Houseplants make your home more comfortable and, well, homey. Foliage plants and flowering plants are grown in ideal conditions when they are in the greenhouse. Once you get them home, the conditions vary, and the plant may experience stress. To increase the growth, house plants need the appropriate amount of sunlight, water and fertilization. It may take some trial and error, but eventually you will find the perfect location and conditions for your plants.
Water house plants as the soil dries out. The growth will be affected if you over-water or under-water because the roots will die. Flowering plants need more water than green, leafy plants. Use a touch test to determine when the soil is drying out. The color will also become lighter as it dries out. Too-wet soil is sticky and slimy. Do not let the plants wilt or stand in water.

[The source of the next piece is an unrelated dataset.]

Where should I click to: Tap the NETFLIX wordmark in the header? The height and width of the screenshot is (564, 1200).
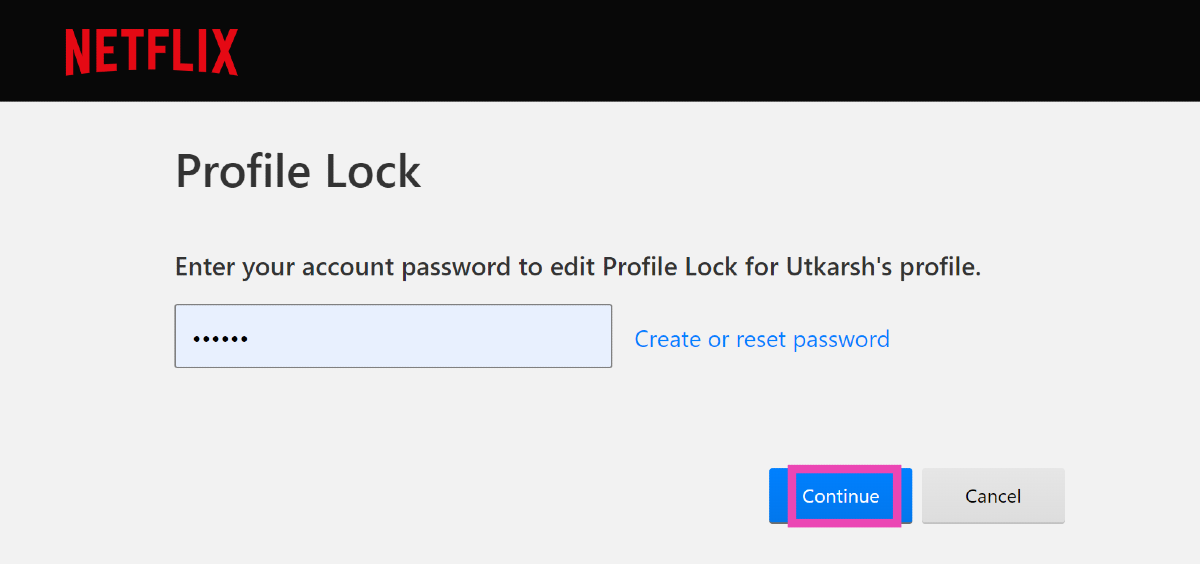(x=151, y=52)
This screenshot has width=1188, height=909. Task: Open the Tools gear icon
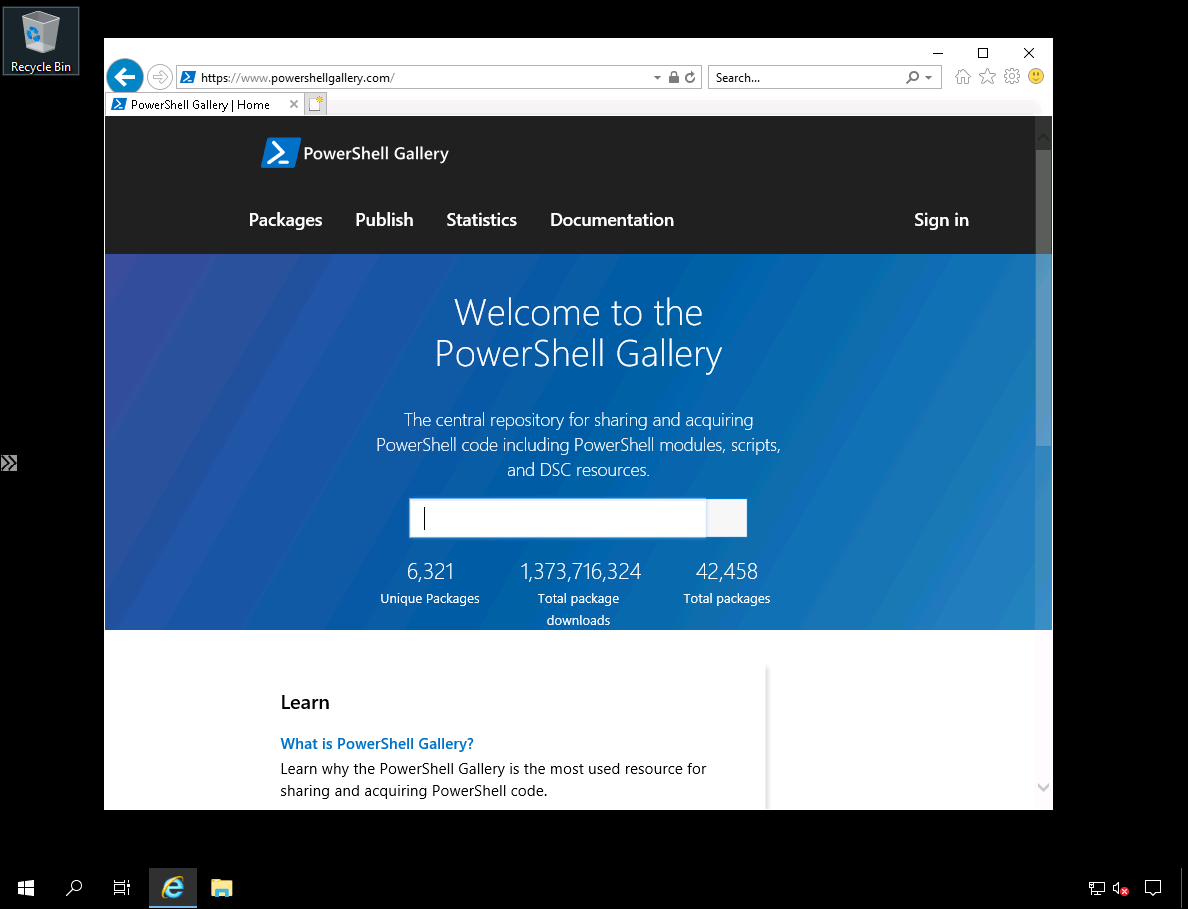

Give the house plant the amount of sunlight it needs. Proper light will increase the growth because the plant will be better able to handle temperature and humidity issues. The light needs of foliage plants vary. Follow the instructions on the plant tag. All plants with flowers need bright sunlight. East, west or south-facing windows have the best light.
Keep the indoor temperature suitable to encouraging growth. Houseplants will not grow well in hot, dry conditions. Foliage plants thrive at 65 to 70 degrees Fahrenheit. Flowering plants do best with those same daytime temperatures, but like it cooler (55 to 60 degrees Fahrenheit) overnight. To make a houseplant bloom longer, move it to a cooler spot overnight.
Feed house plants monthly to increase the growth. This will promote new foliage and blooms. Use water-soluble, complete blends that are made for houseplants. Do not fertilize them in the winter when they go dormant.
Put houseplants outside in the summer to revitalize them. Wait until late May to make sure it's warm enough. Put the plants on a porch or other sheltered area on a mild, cloudy day. Move them after one week to a more exposed, but still sheltered, location.